Jul 25, 2023
Traditional coin based arcades are not convenient or ideal in such a cashless (and changeless) society. My goal was to design an app that allows users to easily pay for games via their mobile device or wallet.
Responsiblities : Competitive Audit, Creating Personas, User Journey Maps, User Flows, Paper and digital wireframing, low and high-fidelity prototyping, conducting usability studies, and iterating on designs.
Research was conducted to understand the customers experience paying for arcade games, and understanding the customer activity at the arcade. Regardless of demographics, people shared similar pain points when it came to paying for arcade games.
Needing Coins You need cash on-hand to pay for credits or tokens
ATM Fees If you need to get cash
Losing Value Tokens or game cards get lost and it’s money lost
Storyboards and User Journey Map
My goal was to make the application as easy as possible, giving users a solution to their problem not another problem to figure out. This started with making the home screen an easy to use starting point for users.

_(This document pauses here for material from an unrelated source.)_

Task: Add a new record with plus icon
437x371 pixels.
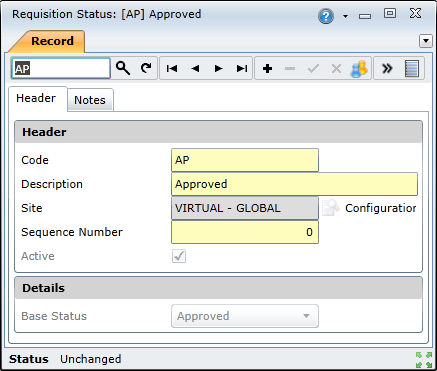Action: [267, 69]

I wanted to bring in the vintage style of arcade home screens to the app and make it wildly clear how to purchase credits. Purchasing credits for games followed the same visual style as the menu and keeps all content and actions front and center.
Usability Study Findings
The first unmoderated study helped guide the designs from wireframes to mockups.
Very easy to use
Lack of needed visuals in prototype caused slight issue
Confused with next steps after payment
Refining The Design
After the usability study there was confusion regarding how to purchase credits, the updated screen lays out all details, and adds further instruction to guide the user through the purchase flow. Additionally, the final stage of the flow is the “play” stage. Users scan a QR code at the machine and it charges their credits. After the usability study, it was not clear how this would work for some users. Detailed description and credits remaining were added to make this more clear.
A second usability study was conducted using the high-fidelity design and users found the app easy to use and were confident in the flow.
Throughout this process, each step offered valuable insights that have directly influenced the design journey, spanning from the initial research phase to the eventual visual design. Perhaps most significantly, the users themselves have played a pivotal role, actively steering the product's direction through their feedback and by sharing their pain points.